(Collected data entries)
────────
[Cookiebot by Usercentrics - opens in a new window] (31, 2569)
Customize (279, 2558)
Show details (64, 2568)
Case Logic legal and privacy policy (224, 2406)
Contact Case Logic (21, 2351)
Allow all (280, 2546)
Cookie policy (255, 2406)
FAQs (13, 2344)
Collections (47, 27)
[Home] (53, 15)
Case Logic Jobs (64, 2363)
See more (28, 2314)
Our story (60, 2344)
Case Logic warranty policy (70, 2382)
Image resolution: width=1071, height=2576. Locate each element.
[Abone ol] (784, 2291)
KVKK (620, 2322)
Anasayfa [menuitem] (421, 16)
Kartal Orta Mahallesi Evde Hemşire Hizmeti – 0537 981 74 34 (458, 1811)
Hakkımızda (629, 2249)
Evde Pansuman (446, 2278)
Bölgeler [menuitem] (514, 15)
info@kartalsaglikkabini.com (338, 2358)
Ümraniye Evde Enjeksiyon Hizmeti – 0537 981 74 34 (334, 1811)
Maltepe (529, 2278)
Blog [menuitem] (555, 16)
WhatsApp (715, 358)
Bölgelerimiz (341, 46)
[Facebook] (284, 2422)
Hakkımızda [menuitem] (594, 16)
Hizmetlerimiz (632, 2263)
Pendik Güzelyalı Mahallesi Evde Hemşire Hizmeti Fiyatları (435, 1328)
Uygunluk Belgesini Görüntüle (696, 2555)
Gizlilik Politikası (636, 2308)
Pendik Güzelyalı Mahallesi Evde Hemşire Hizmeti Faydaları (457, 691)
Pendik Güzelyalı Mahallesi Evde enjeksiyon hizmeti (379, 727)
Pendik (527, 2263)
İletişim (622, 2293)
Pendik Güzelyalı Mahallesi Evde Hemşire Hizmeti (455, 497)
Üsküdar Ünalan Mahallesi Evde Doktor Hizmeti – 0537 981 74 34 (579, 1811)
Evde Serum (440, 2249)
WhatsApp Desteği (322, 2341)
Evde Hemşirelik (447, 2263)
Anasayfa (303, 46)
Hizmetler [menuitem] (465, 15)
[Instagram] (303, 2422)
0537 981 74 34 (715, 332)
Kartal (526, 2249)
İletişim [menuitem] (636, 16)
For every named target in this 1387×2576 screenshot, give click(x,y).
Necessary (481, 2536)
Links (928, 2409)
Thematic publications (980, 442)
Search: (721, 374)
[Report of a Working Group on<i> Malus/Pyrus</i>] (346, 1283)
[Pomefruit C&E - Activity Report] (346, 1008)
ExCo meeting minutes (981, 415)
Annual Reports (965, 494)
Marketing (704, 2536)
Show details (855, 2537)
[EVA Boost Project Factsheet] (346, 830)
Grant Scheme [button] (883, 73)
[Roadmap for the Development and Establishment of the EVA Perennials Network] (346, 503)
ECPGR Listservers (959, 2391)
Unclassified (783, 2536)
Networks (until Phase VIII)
────────
● Work to complete
Using the entries above, give back exactly the line containing "Hizmetler [menuitem] (465, 15)", the line containing "Search: (721, 374)", and every line between them, and nothing else.

● Written answer
Hizmetler [menuitem] (465, 15)
[Instagram] (303, 2422)
0537 981 74 34 (715, 332)
Kartal (526, 2249)
İletişim [menuitem] (636, 16)
For every named target in this 1387×2576 screenshot, give click(x,y).
Necessary (481, 2536)
Links (928, 2409)
Thematic publications (980, 442)
Search: (721, 374)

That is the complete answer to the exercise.